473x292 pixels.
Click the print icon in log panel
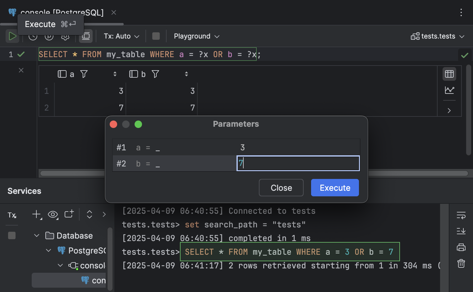click(x=461, y=247)
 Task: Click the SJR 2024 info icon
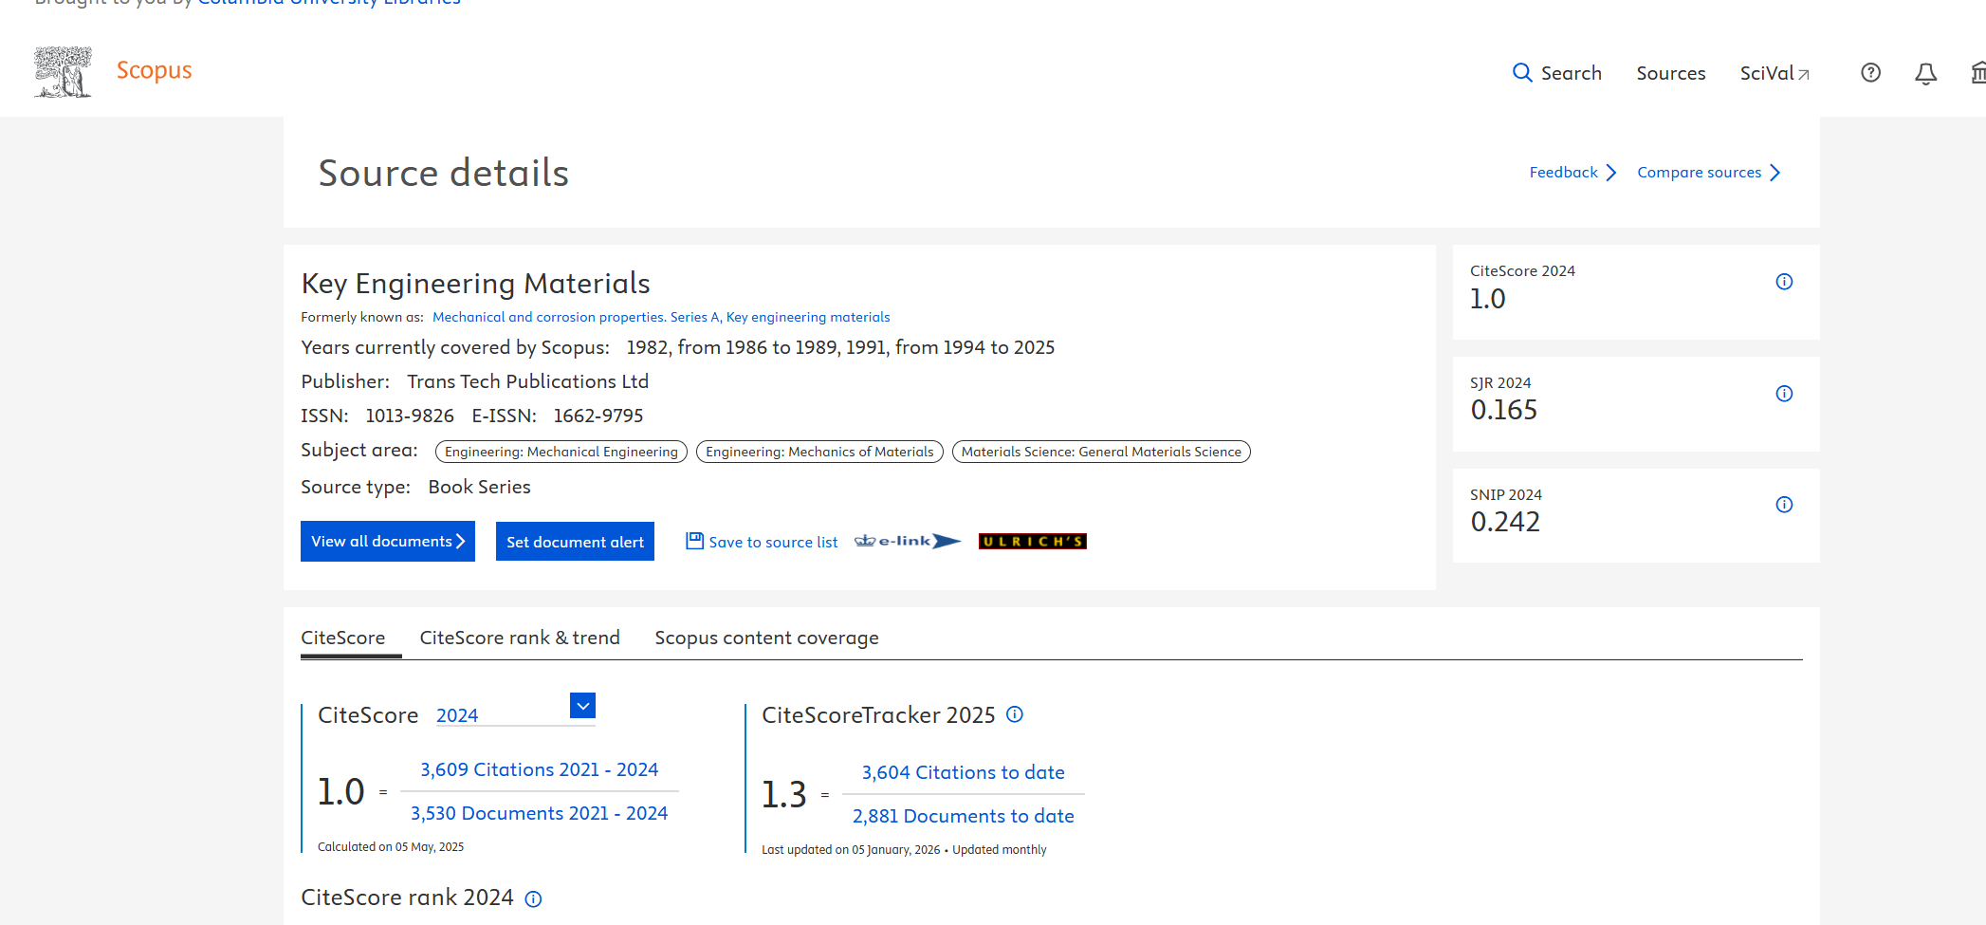1784,394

++++++++++

### TASK DESCRIPTION
In the answer, include exactly the lines from the one containing "Click the print icon in log panel" through the end of the records above and no pictures at all.

### OUTPUT FOR THIS TASK
Click the print icon in log panel
click(x=461, y=247)
 Task: Click the SJR 2024 info icon
1784,394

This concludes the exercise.